The GAC recommendation drew support from most stakeholders that submitted comments on the CCWG-Accountability draft, but significant stakeholder factions now are concerned the recommendation would either give GAC “too much power” or “not enough,” Mueller said. Several GAC members raised concerns about both the GAC recommendation and proposed limits on the scope of ICANN’s mission statement that would also limit the issues on which GAC could provide advice, Mueller said. Some of those members could call for outright rejection of the CCWG-Accountability plan if those mission limitations aren’t modified, but it’s unclear whether their opposition would “lead to some kind of major impasse,” he said.
CCWG-Accountability is grappling with the ICANN board’s concerns about the proposed scope of stakeholders’ inspection rights, Mueller and Rosenzweig said. The board and some stakeholders have been pushing back against CCWG-Accountability’s proposed inspection rights scope as being too broad, but “I’m not sure how much of that is posturing,” Rosenzweig said: “I think the board is trying to avoid being subject” to stricter transparency rules “and I’m concerned about that.” A CCWG-Accountability conference call Wednesday that focused on addressing the inspection rights issue was “pretty contentious,” though CCWG-Accountability leaders believe they're near a compromise, an industry lobbyist told us.
It’s still whether concerns about the GAC or inspection rights provisions could endanger the overall CCWG-Accountability proposal, but that will depend on what compromises the working group reaches, Mueller said. “I’m hoping that people will be reasonable and realize the sensitivity of these issues,” he said. “There have to be limitations on ICANN’s mission statement.” CCWG-Accountability is also “nibbling around the edges” of its draft proposal to address other stakeholder concerns, but those issues are relatively minor and “don’t seem like showstoppers,” Mueller said.

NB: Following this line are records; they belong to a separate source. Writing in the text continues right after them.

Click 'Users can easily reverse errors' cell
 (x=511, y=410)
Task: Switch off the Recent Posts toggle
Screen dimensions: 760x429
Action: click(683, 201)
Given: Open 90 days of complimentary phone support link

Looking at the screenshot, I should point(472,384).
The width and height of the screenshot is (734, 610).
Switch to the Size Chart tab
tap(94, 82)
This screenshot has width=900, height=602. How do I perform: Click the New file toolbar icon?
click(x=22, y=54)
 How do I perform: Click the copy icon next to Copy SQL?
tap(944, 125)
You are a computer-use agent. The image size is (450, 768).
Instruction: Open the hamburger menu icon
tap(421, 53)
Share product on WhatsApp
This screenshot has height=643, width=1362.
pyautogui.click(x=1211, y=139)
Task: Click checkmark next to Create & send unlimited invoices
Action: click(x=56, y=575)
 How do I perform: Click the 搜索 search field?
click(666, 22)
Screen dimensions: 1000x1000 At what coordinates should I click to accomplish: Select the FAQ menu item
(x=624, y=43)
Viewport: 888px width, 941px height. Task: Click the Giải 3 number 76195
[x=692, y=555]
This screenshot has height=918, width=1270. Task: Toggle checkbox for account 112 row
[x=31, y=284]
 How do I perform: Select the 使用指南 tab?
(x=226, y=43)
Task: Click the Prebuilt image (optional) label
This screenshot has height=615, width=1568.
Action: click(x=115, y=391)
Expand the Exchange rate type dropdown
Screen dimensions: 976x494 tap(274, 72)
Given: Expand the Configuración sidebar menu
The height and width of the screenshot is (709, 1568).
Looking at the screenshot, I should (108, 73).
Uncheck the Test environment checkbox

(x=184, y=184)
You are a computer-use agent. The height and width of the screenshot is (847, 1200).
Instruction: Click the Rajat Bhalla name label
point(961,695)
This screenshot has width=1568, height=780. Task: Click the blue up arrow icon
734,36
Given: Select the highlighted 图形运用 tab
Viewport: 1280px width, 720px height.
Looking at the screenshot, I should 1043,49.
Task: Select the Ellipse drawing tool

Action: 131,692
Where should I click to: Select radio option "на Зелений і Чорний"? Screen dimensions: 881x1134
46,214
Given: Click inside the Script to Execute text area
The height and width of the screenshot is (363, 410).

CCWG-Accountability’s work on additional compromises is likely to delay finalization of the proposal and approval by ICANN’s chartering organizations beyond working group leaders’ anticipated late January deadline, stakeholders said. Final submission to the ICANN board is now more likely to occur in mid- to late February, said Phil Corwin, principal of e-commerce and IP law consultancy Virtualaw. A combination of the ICANN board’s comments and concerns raised by other stakeholders “effectively killed the leaders’ ridiculously aggressive schedule,” Mueller said. Delays in that timeline likely mean ICANN’s March 5-10 meeting in Marrakesh, Morocco, will be even more focused on the CCWG-Accountability proposal, “since we could still be finalizing the proposal at that point,” he said.